Collected data entries:

::::::::::

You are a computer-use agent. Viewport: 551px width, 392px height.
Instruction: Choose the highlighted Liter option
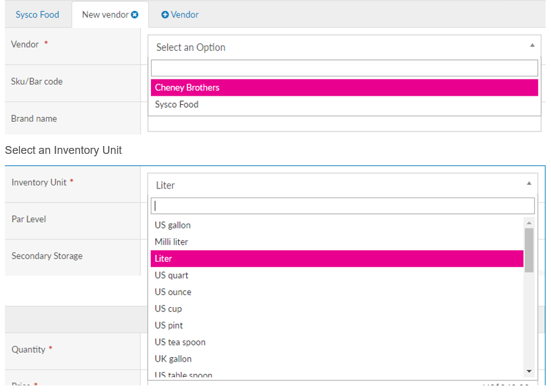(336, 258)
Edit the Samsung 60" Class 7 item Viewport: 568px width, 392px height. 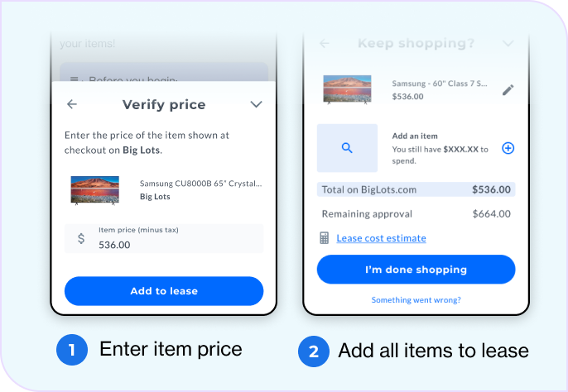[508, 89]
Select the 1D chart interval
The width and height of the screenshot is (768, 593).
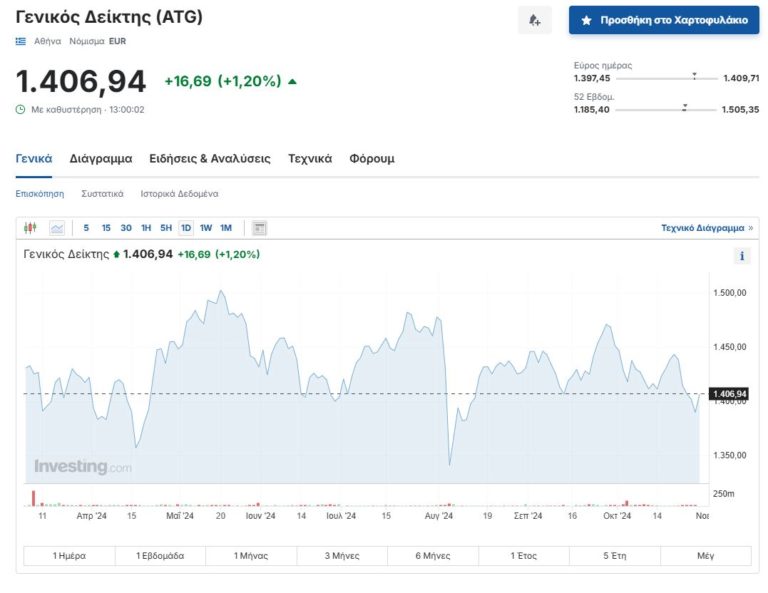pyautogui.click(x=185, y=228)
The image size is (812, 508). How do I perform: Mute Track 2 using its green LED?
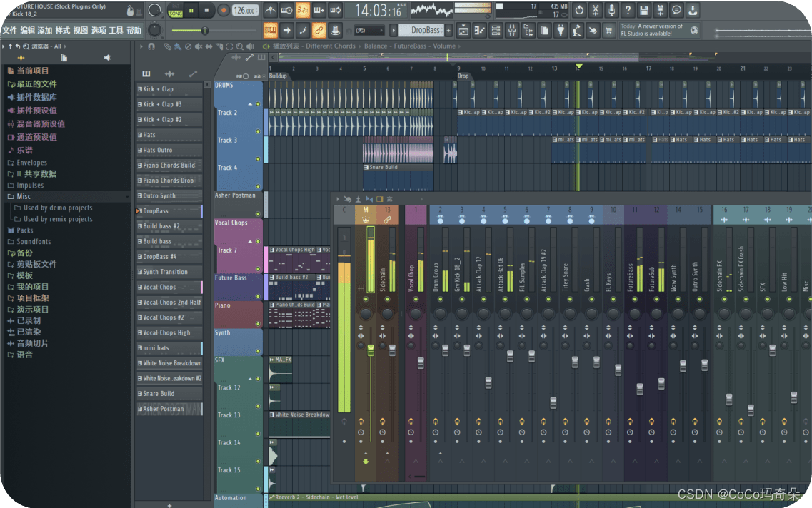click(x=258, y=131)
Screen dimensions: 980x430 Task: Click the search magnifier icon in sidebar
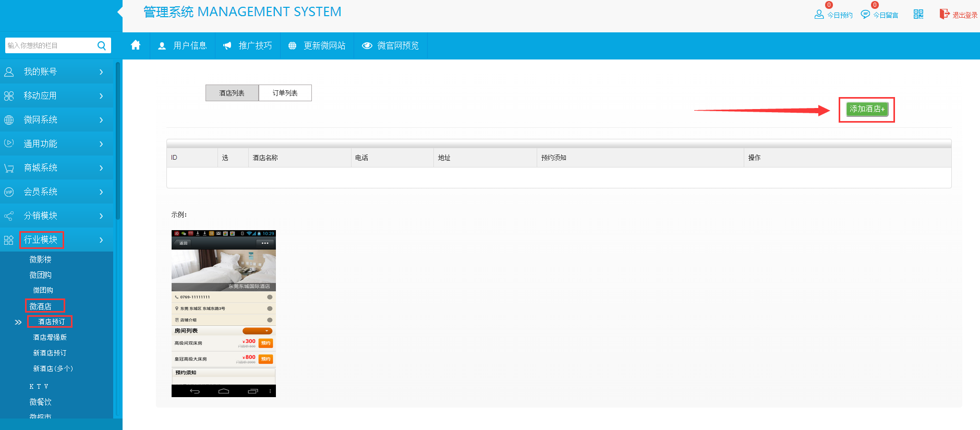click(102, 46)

::::::::::

Activity:
Copy the lines exactly. Start at the line with "Select the 1D chart interval", end at the last line above, include both, and omit all pictures.

Result:
Select the 1D chart interval
The width and height of the screenshot is (768, 593).
pyautogui.click(x=185, y=228)
The image size is (812, 508). How do I perform: Mute Track 2 using its green LED?
click(x=258, y=131)
Screen dimensions: 980x430 Task: Click the search magnifier icon in sidebar
click(102, 46)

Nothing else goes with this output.